Ok maybe it’s not yet, but we repeat it enough it will be and we can change the world.
For example, let’s say you want to test how well each of three different cleaning fluids are at getting poop off of your poop deck.To test this, you could do the following: over the course of 300 cleaning days, you clean different areas of the deck with the three different cleaners. You then record how long it takes for each cleaner to clean its portion of the deck. At the same time, you could also measure how well the cleaner is cleaning two different types of poop that typically show up on your deck: shark and parrot. Here, your independent variables cleaner and type are factors, and your dependent variable time is numeric.
Thankfully, this experiment has already been conducted. The data are recorded in a dataframe called poopdeck
in the yarrr package. Here’s how the first few rows of the data look:
head(poopdeck)
## day cleaner type time
## 1 1 a parrot 47
## 2 1 b parrot 55
## 3 1 c parrot 64
## 4 1 a shark 101
## 5 1 b shark 76
## 6 1 c shark 63
We can visualize the poopdeck data using (of course) a pirate plot:
pirateplot(formula = time ~ cleaner + type,
data = poopdeck,
ylim = c(0, 150),
xlab = "Cleaner",
ylab = "Cleaning Time (minutes)",
main = "poopdeck data",
back.col = gray(.97),
cap.beans = TRUE,
theme = 2)
Given this data, we can use ANOVAs to answer four separate questions:
Question | Analysis | Formula |
---|---|---|
Is there a difference between the different cleaners on cleaning time (ignoring poop type)? | One way ANOVA | time ~ cleaner |
Is there a difference between the different poop types on cleaning time (ignoring which cleaner is used) | One-way ANOVA | time ~ type |
Is there a unique effect of the cleaner or poop types on cleaning time? | Two-way ANOVA | time ~ cleaner + type |
Does the effect of cleaner depend on the poop type? | Two-way ANOVA with interaction term |
time ~ cleaner * type |
##Full-factorial between-subjects ANOVA
There are many types of ANOVAs that depend on the type of data you are analyzing. In fact, there are so many types of ANOVAs that there are entire books explaining differences between one type and another. For this book, we’ll cover just one type of ANOVAs called full-factorial, between-subjects ANOVAs. These are the simplest types of ANOVAs which are used to analyze a standard experimental design. In a full-factorial, between-subjects ANOVA, participants (aka, source of data) are randomly assigned to a unique combination of factors – where a combination of factors means a specific experimental condition. For example, consider a psychology study comparing the effects of caffeine on cognitive performance. The study could have two independent variables: drink type (soda vs. coffee vs. energy drink), and drink dose (.25l, .5l, 1l). In a full-factorial design, each participant in the study would be randomly assigned to one drink type and one drink dose condition. In this design, there would be 3 x 3 = 9 conditions.

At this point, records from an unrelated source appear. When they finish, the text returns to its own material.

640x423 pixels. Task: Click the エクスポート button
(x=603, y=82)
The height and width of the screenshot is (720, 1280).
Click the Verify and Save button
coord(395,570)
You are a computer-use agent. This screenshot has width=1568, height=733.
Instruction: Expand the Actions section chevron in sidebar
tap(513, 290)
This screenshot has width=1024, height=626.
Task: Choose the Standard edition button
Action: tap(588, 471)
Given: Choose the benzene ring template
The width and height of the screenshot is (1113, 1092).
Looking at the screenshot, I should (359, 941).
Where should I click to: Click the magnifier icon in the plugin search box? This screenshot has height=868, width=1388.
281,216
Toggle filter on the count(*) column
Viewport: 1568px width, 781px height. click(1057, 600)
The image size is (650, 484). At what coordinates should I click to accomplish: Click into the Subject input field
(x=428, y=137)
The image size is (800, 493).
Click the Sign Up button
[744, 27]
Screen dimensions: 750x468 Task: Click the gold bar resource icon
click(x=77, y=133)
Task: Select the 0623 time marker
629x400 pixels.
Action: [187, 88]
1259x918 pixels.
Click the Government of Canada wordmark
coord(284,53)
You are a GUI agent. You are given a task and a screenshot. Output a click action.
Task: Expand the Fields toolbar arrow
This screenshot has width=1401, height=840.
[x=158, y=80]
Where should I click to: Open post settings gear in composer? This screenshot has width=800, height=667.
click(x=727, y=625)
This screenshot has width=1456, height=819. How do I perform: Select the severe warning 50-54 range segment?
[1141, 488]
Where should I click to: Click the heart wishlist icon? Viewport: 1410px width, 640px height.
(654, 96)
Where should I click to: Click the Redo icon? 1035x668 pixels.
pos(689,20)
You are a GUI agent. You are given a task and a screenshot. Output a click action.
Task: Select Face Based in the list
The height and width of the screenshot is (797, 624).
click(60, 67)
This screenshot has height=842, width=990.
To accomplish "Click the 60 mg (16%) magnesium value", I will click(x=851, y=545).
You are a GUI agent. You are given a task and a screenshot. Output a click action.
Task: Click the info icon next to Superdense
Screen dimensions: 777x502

For the rest of this chapter, I will refer to full-factorial between-subjects ANOVAs as `standard’ ANOVAs
###What does ANOVA stand for?
ANOVA stands for “Analysis of variance.” At first glance, this sounds like a strange name to give to a test that you use to find differences in means, not differences in variances. However, ANOVA actually uses variances to determine whether or not there are ‘real’ differences in the means of groups. Specifically, it looks at how variable data are within groups and compares that to the variability of data between groups. If the between-group variance is large compared to the within group variance, the ANOVA will conclude that the groups do differ in their means. If the between-group variance is small compared to the within group variance, the ANOVA will conclude that the groups are all the same. See Figure~\(\ref{fig:anovadiagram}\) for a visual depiction of an ANOVA.